As bad actors continue to perform hit-and-run attacks on projects in the crypto space, it was inevitable that watchdogs, auditors, and the like would also become more sought after.
One such auditor is Rug Pull Finder, an NFT watchdog who investigates alleged scams upon request and attempts to keep the community updated via Twitter.
Unfortunately, it seems that the community failed to audit some of the protocol’s own work before minting its own NFT collection.
Whitelist Mint Compromised
Recently, RPF decided to mint a collection of NFTs called “Bad Guys,” meant to represent NFT scammers in various tongue-in-cheek situations. This digital art was meant to serve as a whitelist for another NFT drop coming later this autumn. Due to the intended function as a whitelist, minting was supposed to be limited to one per wallet.
Unfortunately for RPF, the mint was compromised by exploiters who managed to get over 450 NFTs out of a total of 1,221 in short order.
As discussed on our Twitter space’s earlier today –
We messed up. We messed up big. Our contract had a flaw that allowed 2 people to scoop up over 450 NFTs.
Here is what we are doing to fix it 🧵
— Rug Pull Finder (@rugpullfinder) September 2, 2022
The devs responsible for the kerfuffle have apparently been let go in the meantime. The team at Rug Pull Finder has also admitted to the failure to invite an independent third party to audit the project, resulting in the compromised whitelist mint. However, the team has already reached out to the exploiters, who have apparently acted in good faith and come to some kind of agreement with RPF.
NFTs Mostly Returned to RPFs Possession
Out of the 450 NFTs minted via an exploit, 366 will be returned to RPF shortly in exchange for 2.5 ETH.
“We have reached an agreement with the wallets that took advantage of the contract, agreeing to pay them 2.5ETH to purchase the remaining 366 NFTs.
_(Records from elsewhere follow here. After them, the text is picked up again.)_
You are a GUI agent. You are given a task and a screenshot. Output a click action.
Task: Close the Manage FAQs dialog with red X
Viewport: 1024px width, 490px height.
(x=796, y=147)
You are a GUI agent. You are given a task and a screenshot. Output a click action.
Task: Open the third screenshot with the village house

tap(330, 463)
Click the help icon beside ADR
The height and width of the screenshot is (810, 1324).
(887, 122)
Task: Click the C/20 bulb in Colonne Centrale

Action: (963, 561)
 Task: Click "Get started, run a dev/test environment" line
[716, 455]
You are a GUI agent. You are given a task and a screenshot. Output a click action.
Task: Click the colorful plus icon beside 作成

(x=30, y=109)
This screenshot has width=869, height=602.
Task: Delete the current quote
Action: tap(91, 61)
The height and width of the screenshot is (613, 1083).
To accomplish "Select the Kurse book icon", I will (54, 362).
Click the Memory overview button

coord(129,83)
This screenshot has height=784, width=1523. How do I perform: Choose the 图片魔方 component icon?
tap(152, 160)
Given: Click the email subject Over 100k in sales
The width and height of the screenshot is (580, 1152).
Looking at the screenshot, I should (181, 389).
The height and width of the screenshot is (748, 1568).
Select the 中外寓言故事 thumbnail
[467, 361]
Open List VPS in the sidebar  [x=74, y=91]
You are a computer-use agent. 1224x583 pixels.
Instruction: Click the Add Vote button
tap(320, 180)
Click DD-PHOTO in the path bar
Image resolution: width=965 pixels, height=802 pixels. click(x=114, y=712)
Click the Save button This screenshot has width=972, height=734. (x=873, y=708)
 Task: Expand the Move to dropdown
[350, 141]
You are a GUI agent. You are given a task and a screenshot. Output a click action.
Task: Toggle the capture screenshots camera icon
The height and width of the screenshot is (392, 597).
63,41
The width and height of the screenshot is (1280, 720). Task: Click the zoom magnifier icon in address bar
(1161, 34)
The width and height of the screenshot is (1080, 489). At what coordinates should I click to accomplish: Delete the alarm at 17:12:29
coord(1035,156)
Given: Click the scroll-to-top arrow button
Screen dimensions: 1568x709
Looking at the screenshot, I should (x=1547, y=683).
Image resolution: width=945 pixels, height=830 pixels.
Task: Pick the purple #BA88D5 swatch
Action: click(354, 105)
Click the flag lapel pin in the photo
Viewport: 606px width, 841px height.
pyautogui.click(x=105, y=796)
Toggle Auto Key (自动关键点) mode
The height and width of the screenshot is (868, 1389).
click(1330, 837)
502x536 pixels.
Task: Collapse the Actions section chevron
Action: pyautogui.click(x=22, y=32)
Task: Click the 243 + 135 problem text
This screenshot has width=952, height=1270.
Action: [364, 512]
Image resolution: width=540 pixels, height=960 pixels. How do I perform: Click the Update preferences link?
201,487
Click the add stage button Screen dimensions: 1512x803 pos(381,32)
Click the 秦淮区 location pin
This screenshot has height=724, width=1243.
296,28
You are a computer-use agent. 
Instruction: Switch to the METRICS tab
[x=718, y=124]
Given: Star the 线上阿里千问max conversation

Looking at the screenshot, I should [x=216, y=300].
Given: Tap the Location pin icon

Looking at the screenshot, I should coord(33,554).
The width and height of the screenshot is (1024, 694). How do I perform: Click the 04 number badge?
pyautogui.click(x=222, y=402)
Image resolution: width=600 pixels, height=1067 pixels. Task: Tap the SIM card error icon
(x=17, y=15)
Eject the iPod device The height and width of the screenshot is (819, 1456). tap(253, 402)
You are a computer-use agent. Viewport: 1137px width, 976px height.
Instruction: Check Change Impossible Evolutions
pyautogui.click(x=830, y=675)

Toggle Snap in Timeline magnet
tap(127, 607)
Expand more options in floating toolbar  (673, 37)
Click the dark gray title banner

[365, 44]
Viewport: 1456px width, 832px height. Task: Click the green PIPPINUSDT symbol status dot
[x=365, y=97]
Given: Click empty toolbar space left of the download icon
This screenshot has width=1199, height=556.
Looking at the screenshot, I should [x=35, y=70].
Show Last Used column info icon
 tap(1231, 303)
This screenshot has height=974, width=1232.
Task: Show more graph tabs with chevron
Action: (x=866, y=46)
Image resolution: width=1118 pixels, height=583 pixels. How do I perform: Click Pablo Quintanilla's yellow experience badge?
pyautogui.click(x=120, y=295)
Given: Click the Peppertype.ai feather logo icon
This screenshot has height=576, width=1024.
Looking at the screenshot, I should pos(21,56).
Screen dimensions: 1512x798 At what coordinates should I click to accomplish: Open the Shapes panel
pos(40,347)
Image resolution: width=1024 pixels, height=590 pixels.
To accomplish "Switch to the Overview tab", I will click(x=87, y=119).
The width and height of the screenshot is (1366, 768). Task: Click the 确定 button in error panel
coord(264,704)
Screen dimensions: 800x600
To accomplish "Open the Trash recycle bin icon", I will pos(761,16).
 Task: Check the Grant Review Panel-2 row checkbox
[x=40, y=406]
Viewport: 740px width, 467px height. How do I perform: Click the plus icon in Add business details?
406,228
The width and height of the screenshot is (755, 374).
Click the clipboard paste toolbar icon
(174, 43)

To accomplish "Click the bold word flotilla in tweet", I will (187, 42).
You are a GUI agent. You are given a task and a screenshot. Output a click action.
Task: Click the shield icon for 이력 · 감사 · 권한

While they may have found an advantage, this is not a hack or scammers, etc. They found a bug, and they used it for profit”.
Although this is a significant blow to the project – and to their reputation as auditors – this should ensure the main mint coming this autumn would be able to go ahead as planned.
The community has, on one hand, praised RPF for the transparency and quick resolution of the issue and, on the other hand, made light of the situation – with the irony of an auditor failing to adhere to basic auditing protocols not lost on its Twitter followers.
The remaining exploited 84 NFTs will, for now, remain in the possession of the bug exploiters.